(begin)
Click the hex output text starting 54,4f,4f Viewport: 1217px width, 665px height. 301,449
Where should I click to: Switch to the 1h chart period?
(end)
(begin)
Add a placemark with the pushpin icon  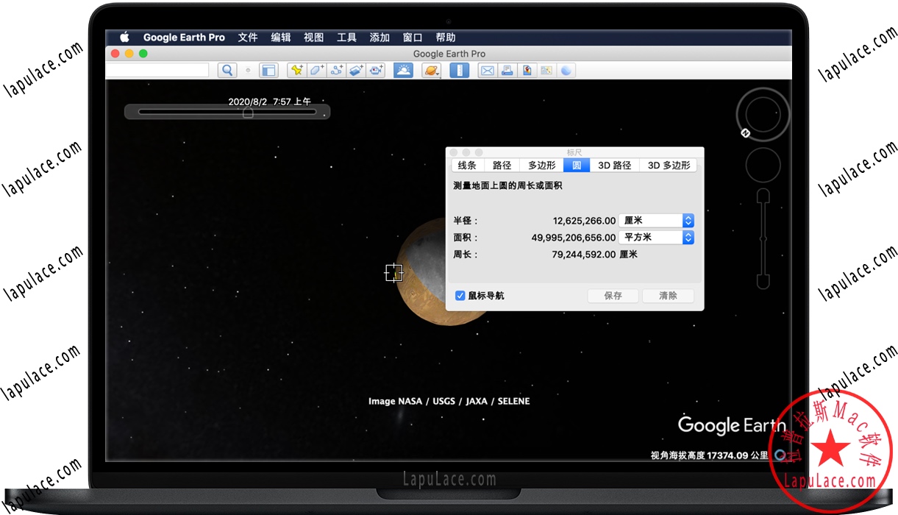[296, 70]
(end)
(begin)
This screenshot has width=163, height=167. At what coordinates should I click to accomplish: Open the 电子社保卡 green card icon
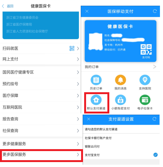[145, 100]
(end)
> **What needs to be done**: Retype the lines beginning with the line that contains "Click the hex" and continuing through the line that contains "Where should I", and reproduce only those lines.

> **Exercise solution**:
Click the hex output text starting 54,4f,4f Viewport: 1217px width, 665px height. 301,449
Where should I click to: Switch to the 1h chart period?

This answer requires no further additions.